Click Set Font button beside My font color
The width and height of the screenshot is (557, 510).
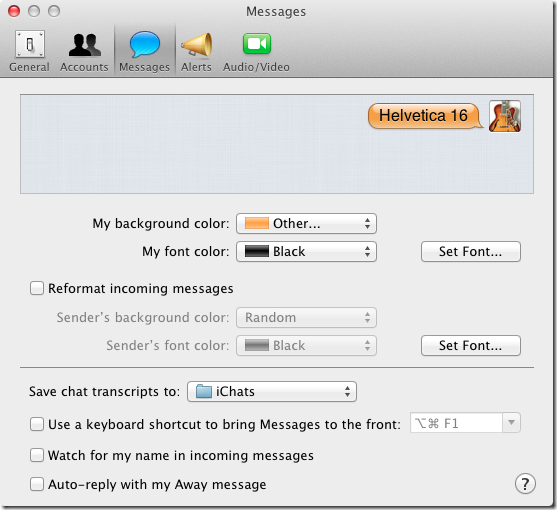tap(471, 251)
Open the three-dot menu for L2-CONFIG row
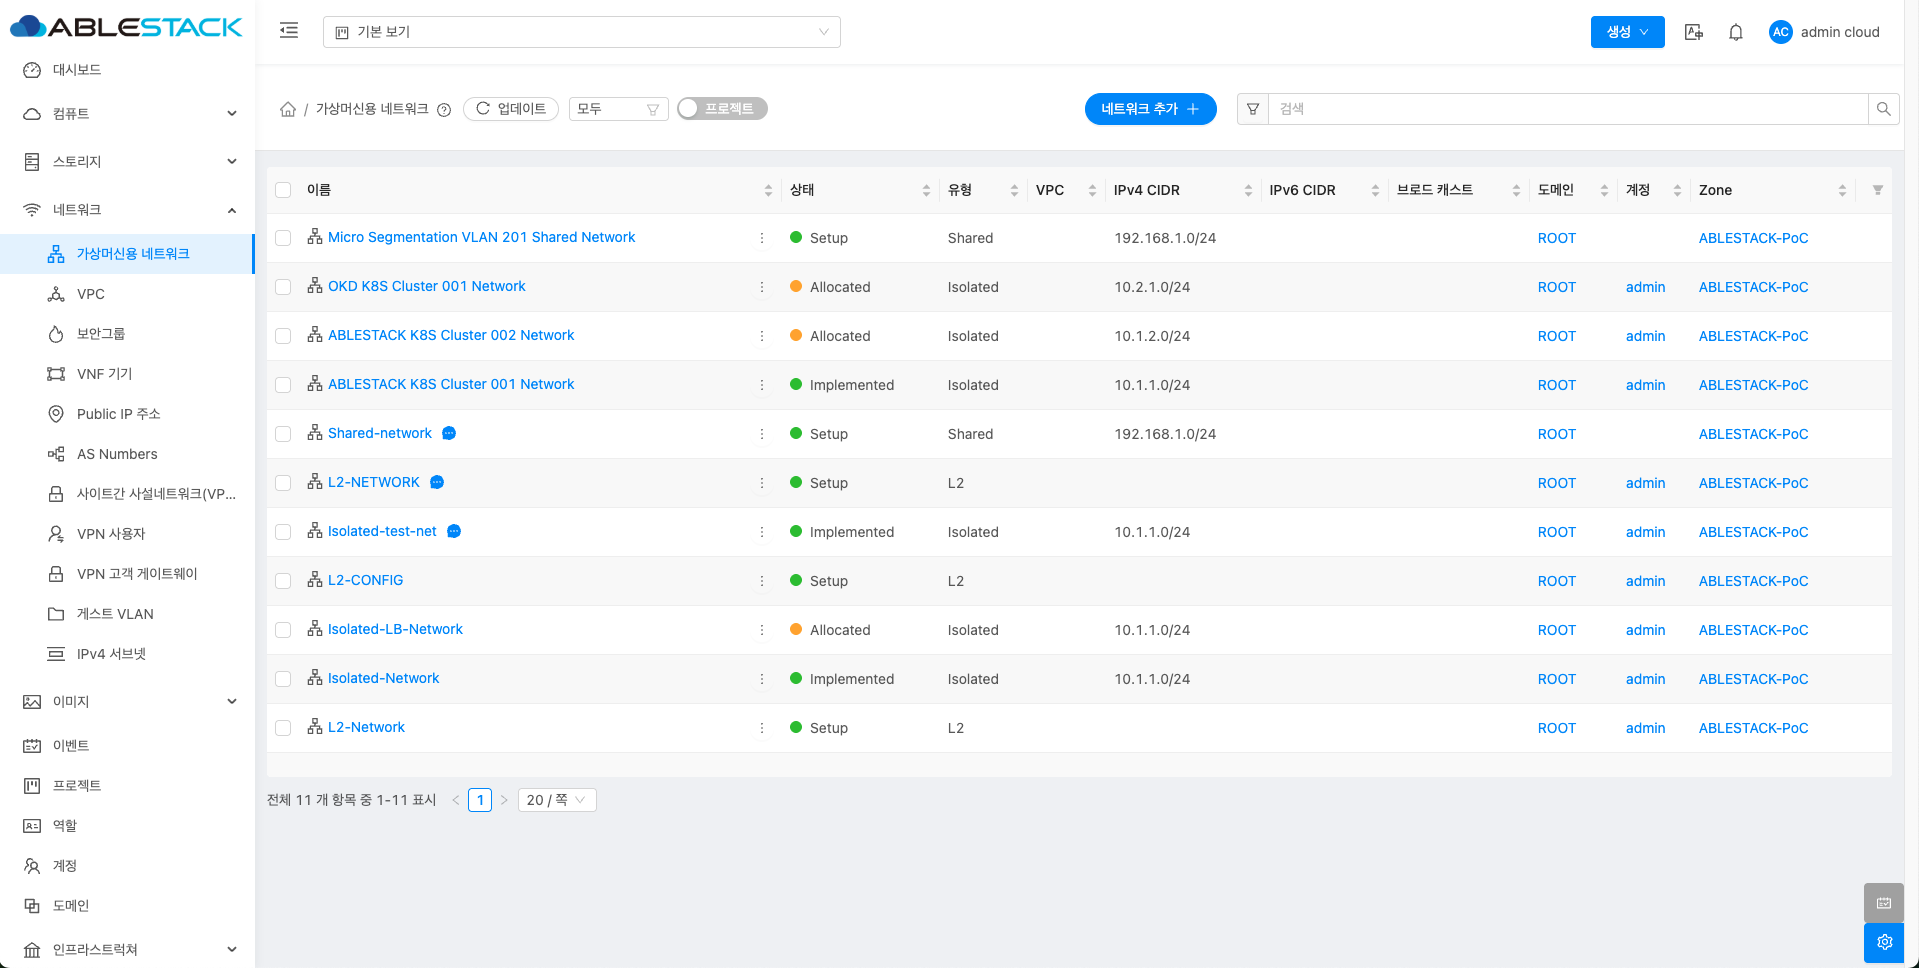This screenshot has width=1919, height=968. tap(762, 581)
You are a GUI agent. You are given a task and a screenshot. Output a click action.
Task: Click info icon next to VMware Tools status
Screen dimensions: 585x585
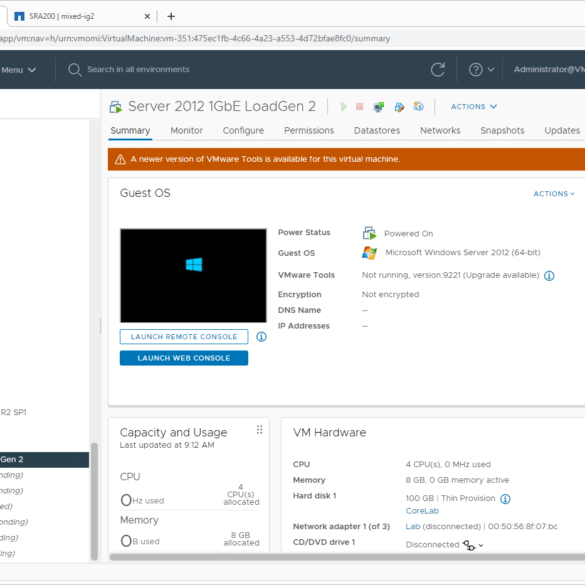(549, 276)
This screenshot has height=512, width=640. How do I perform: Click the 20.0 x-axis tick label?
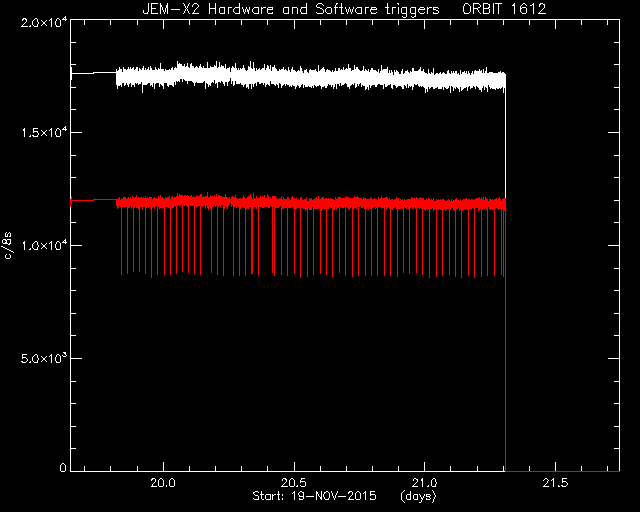click(163, 483)
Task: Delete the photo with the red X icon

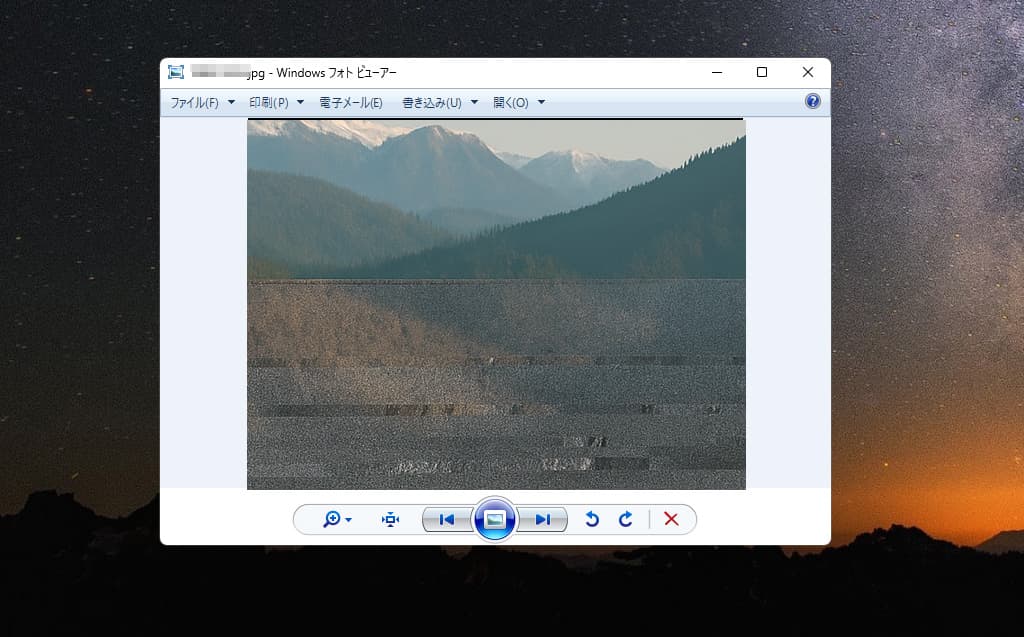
+--
PROBLEM | Wherever the string "icon" occurs in the records above, copy that line.

EXERCISE RESPONSE |
Task: Click info icon next to VMware Tools status
Task: Delete the photo with the red X icon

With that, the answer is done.